**PROBLEM TO SOLVE**
Continue the sentencing decision in R. v. A.F., given below, from the point where it ends.

CITATION: R. v. A.F., 2026 ONSC 1806
ONTARIO
SUPERIOR COURT OF JUSTICE
BETWEEN:
HIS MAJESTY THE KING
– and –
A.F.
Defendant
K. Dowling, for the Crown
J. Miglin, for the Defendant
HEARD: February 27, 2026 by videoconference
MCCARTHY J.
1A.F. (“the Defendant”) appears before me today for sentencing.
The Convictions
2On December 16, 2025, the Defendant was found guilty of the following offences in line with the verdict of the jury:
Count
Offence
Criminal Code section
1
Human trafficking (over 18)
279.01(1)
2
Receiving a benefit knowing that it was derived from human trafficking (over 18)
279.02(1)
3
Procuring, aiding or exercising control, direction or influence over someone providing sexual services (over 18)
286.3(1)
4
Receiving a benefit knowing that it was derived from sexual services (over 18)

**DATA**
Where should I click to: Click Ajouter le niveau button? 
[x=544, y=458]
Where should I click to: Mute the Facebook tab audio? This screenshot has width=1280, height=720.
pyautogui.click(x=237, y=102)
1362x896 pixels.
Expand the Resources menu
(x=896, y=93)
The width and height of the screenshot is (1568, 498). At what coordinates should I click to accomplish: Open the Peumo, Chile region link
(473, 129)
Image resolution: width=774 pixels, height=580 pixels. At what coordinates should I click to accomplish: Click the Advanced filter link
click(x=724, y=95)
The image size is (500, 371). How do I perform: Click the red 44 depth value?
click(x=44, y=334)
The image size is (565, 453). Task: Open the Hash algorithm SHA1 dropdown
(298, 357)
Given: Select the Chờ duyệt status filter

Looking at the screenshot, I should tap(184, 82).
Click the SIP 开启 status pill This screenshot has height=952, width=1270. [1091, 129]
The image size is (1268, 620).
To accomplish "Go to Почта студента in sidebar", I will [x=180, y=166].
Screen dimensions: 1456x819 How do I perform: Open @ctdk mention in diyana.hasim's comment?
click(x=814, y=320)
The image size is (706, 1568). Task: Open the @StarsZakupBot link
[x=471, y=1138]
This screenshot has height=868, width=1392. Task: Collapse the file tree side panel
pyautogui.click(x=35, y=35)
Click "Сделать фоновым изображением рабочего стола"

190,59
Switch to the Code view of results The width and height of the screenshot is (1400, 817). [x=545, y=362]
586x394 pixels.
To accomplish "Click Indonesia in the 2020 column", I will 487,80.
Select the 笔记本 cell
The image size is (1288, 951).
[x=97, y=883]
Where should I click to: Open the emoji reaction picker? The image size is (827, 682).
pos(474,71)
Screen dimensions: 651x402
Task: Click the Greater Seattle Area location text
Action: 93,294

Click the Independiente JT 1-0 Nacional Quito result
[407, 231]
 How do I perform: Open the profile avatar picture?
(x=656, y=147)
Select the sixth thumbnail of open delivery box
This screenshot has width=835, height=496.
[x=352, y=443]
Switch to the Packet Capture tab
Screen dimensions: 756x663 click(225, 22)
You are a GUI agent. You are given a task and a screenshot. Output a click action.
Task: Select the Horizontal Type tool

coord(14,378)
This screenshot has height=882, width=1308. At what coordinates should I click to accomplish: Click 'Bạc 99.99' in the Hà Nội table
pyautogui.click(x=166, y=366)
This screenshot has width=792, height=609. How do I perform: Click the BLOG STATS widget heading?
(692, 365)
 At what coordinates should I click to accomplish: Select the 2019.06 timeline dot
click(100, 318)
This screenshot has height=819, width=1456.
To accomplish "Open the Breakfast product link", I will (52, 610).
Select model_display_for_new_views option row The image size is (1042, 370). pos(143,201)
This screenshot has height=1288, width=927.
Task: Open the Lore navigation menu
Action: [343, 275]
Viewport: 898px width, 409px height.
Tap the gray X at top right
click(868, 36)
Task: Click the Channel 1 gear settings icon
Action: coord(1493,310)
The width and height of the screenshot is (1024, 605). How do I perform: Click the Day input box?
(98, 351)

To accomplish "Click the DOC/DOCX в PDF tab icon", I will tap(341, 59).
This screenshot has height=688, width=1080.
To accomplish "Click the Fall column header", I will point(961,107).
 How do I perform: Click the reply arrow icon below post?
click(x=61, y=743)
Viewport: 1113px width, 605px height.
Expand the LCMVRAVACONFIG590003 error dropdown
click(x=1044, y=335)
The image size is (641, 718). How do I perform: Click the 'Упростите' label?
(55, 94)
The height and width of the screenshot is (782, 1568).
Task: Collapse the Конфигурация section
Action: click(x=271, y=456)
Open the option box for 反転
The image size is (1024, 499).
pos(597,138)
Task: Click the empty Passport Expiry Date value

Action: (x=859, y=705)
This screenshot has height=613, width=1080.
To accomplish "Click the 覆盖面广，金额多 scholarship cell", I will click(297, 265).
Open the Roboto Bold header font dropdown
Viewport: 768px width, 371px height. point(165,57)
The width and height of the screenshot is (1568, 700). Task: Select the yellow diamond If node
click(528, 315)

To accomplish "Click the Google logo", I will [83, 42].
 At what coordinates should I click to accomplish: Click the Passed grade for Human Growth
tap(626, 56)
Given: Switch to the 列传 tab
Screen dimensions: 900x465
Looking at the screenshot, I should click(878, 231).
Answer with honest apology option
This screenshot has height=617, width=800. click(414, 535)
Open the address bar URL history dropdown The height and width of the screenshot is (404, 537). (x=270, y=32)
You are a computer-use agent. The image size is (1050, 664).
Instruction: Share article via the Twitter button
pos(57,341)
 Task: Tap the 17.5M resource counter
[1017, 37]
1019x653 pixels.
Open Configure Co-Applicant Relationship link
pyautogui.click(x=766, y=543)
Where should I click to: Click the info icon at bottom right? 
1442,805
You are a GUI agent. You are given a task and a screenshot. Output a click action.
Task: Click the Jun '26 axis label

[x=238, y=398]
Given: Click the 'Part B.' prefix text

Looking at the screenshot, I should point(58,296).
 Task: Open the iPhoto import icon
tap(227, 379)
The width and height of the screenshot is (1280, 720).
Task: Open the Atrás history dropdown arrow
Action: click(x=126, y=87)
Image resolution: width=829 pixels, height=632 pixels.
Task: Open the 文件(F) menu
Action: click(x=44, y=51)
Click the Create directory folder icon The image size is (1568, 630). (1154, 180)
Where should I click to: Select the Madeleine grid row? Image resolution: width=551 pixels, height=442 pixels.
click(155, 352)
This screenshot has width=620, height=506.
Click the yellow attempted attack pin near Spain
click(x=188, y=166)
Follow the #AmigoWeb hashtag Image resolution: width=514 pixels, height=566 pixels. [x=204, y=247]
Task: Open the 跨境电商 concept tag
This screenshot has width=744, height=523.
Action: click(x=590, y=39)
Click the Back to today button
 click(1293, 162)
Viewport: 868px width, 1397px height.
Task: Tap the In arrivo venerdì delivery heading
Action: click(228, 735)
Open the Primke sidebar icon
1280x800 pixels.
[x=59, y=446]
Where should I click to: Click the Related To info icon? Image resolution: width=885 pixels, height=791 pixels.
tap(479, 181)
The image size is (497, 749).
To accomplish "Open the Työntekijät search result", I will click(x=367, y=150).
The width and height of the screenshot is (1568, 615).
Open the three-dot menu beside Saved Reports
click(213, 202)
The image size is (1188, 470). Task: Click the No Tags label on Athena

**RESPONSE**
286.2(1)
5
Advertising sexual services
286.4
7
Assault
266
3The Defendant was found not guilty of Counts 6 and 8: choking (s. 267(c)) and uttering threats (s. 264.1(1)(a)).
4The victim in question was T.J.D. (“the victim”). The facts underlying the jury verdict were that the Defendant first encountered the victim in the early spring of 2023. The Defendant aided with the victim’s entry into the sex trade, helping her to book hotel rooms, post ads and photos, set rates, and to both attract, arrange, and marshal client visits.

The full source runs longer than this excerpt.